SAN DIEGO — Rheumatology specialists should be aware of the clinical features of systemic sclerosis-associated pulmonary arterial hypertension (SSc-PAH), as well as the tools available to facilitate a prompt and accurate diagnosis, according to Ruth Minkin, MD, attending physician in the Department of Medicine at NewYork-Presbyterian Brooklyn Methodist Hospital and assistant professor of Clinical Medicine at Weill Cornell College of Medicine, in her presentation at the ACR/ARHP 2017 Annual Meeting.

“Pulmonary hypertension is defined based on hemodynamic criteria obtained during right-sided cardiac catheterization,” noted Dr Minkin, in order to distinguish between precapillary pulmonary hypertension (pulmonary arterial hypertension) and postcapillary pulmonary hypertension (pulmonary venous hypertension).

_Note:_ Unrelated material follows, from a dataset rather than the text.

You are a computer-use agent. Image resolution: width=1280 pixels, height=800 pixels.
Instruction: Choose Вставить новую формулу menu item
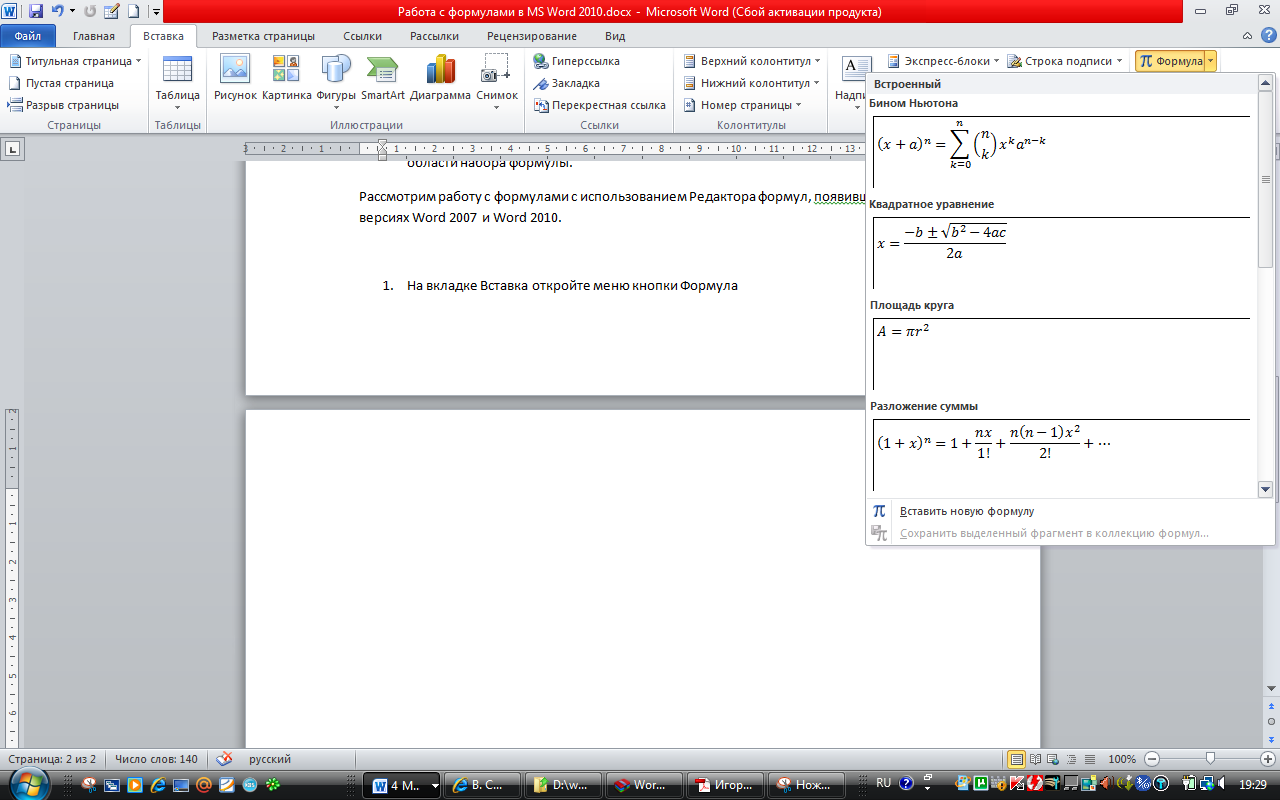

Pulmonary hypertension is categorized as a mean pulmonary arterial pressure of ≥25 mm Hg as assessed during right heart catheterization. Pulmonary capillary wedge pressure (PCWP) ≤15 mm Hg and pulmonary vascular resistance (PVR) >3 Wood units qualify pulmonary hypertension as precapillary.

Postcapillary pulmonary hypertension mainly includes pulmonary hypertension associated with left-sided heart disease. Many patients fall into this category, and there are certain hemodynamic parameters that are incorporated in the definition to make the diagnosis more precise as treatment will differ for these conditions.

“The current view of PAH is mainly focused on the right ventricle,” Dr Minkin noted. “We used to think about it as a disease of pulmonary circulation, but now I think the gears are shifted toward mainly thinking of the right ventricle as representative of disease progression and disease state.”